### INFORMATION PROVIDED
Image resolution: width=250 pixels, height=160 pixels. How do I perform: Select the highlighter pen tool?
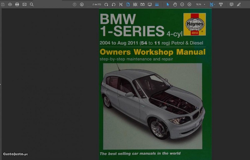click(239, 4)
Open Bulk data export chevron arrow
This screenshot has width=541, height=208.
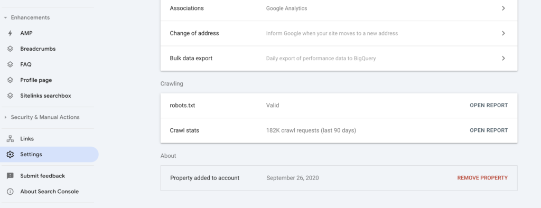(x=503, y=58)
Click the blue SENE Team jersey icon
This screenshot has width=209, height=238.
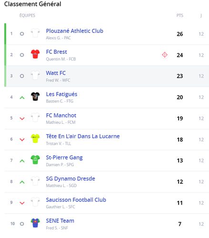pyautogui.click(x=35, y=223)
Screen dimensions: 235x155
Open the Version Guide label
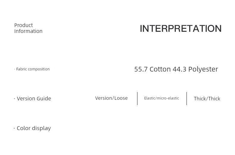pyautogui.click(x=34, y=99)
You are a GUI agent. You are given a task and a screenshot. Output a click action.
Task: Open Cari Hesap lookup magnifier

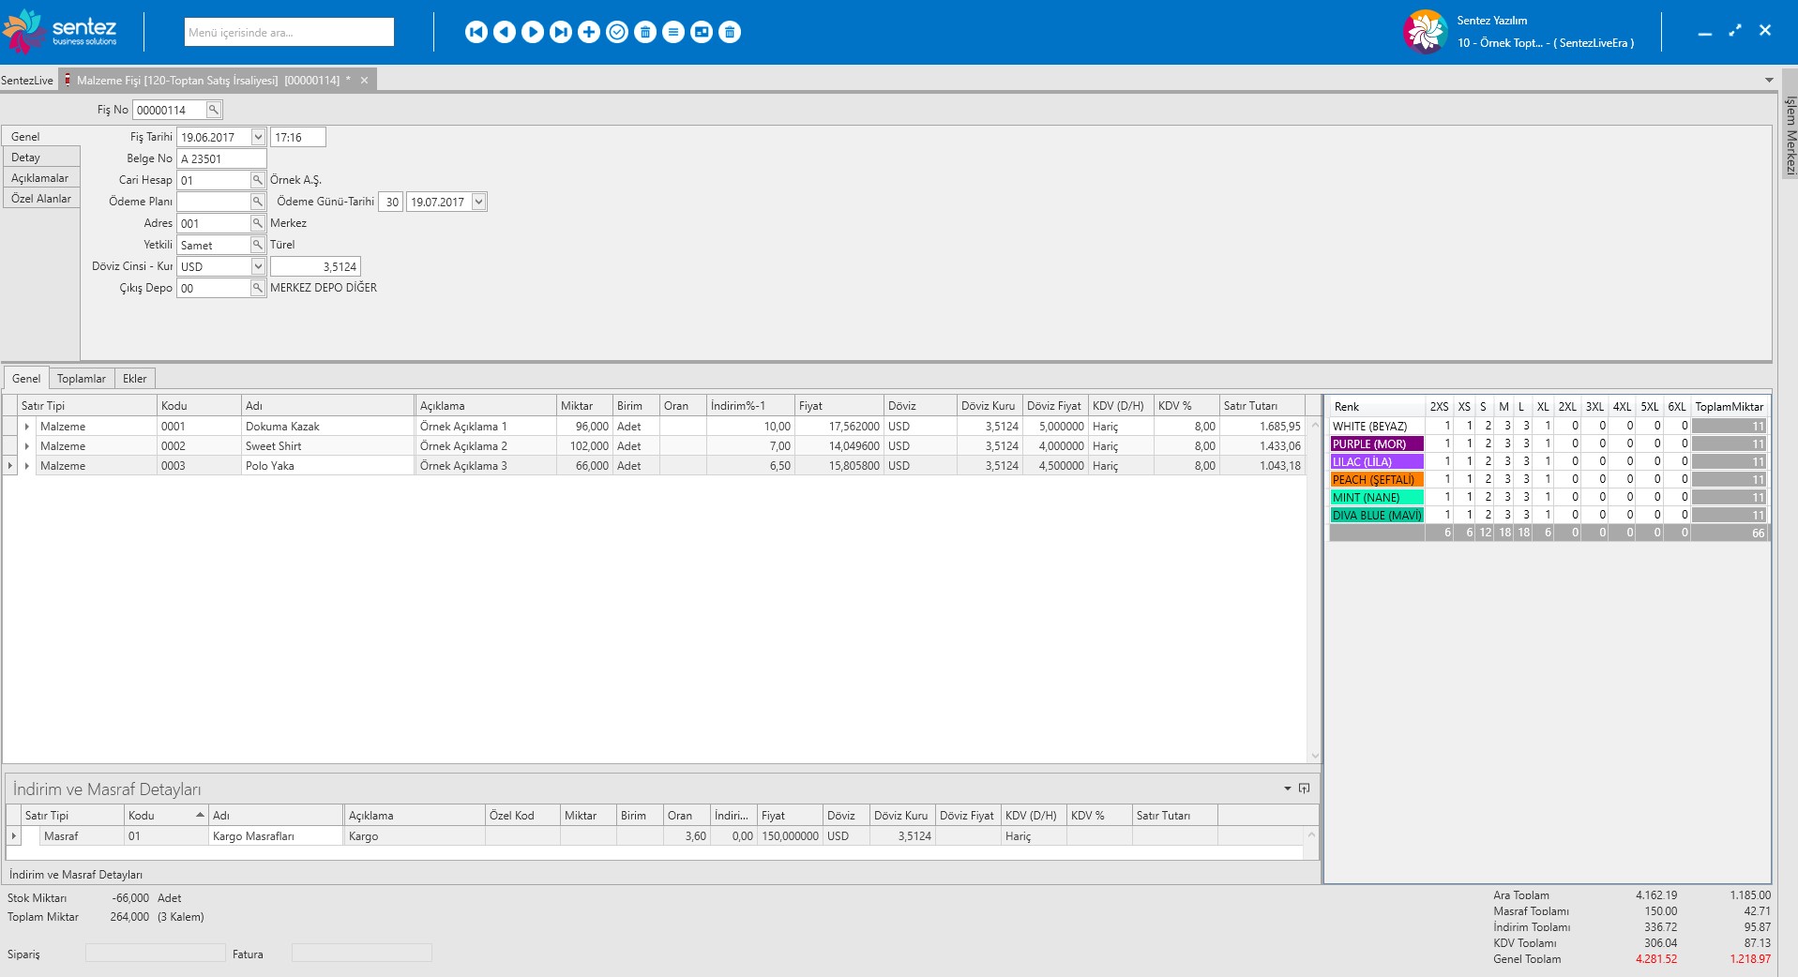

--

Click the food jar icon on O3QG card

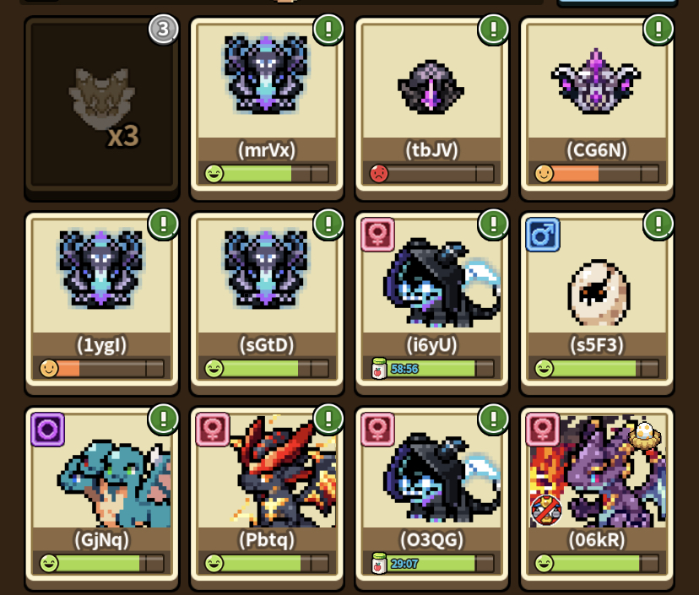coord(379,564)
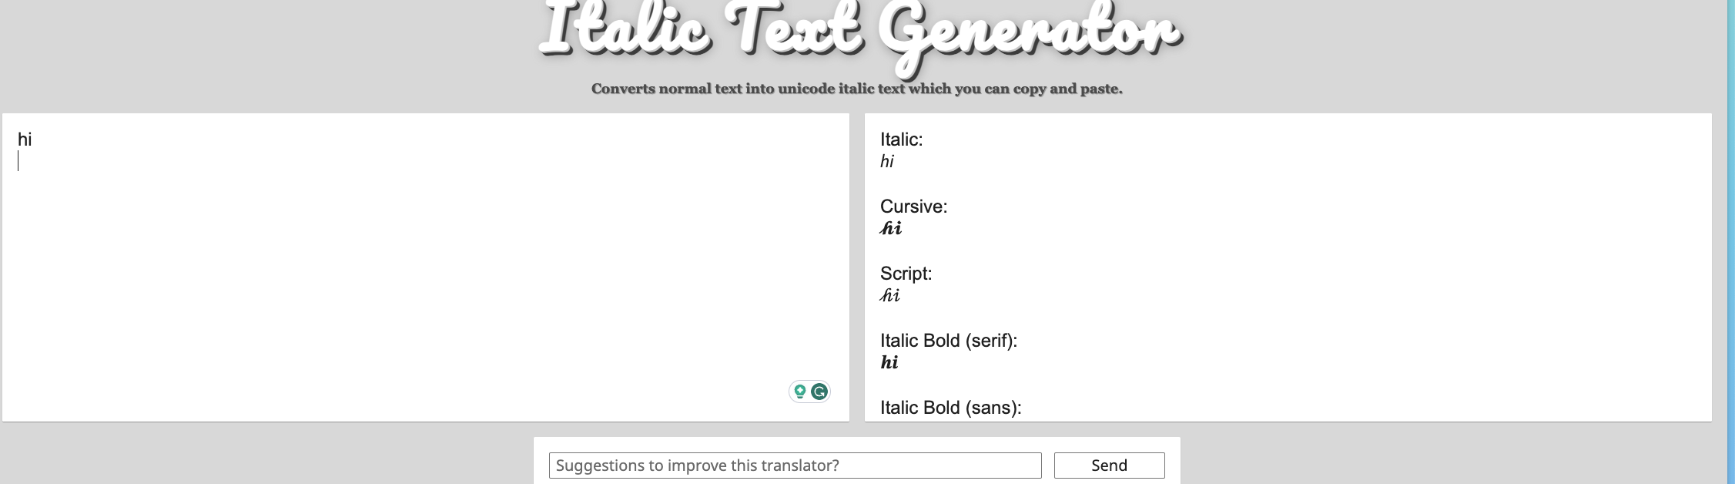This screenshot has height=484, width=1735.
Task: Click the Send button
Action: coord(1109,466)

### WHAT THE EXERCISE ASKS
Output should consist of the lines above from the one with "Screen dimensions: 235x155" down to the one with "Task: Open Cari Hesap lookup magnifier", exact and without pictures.

### EXERCISE OUTPUT
Screen dimensions: 235x155
Open the Version Guide label
pyautogui.click(x=34, y=99)
You are a GUI agent. You are given a task and a screenshot. Output a click action.
Task: Open Cari Hesap lookup magnifier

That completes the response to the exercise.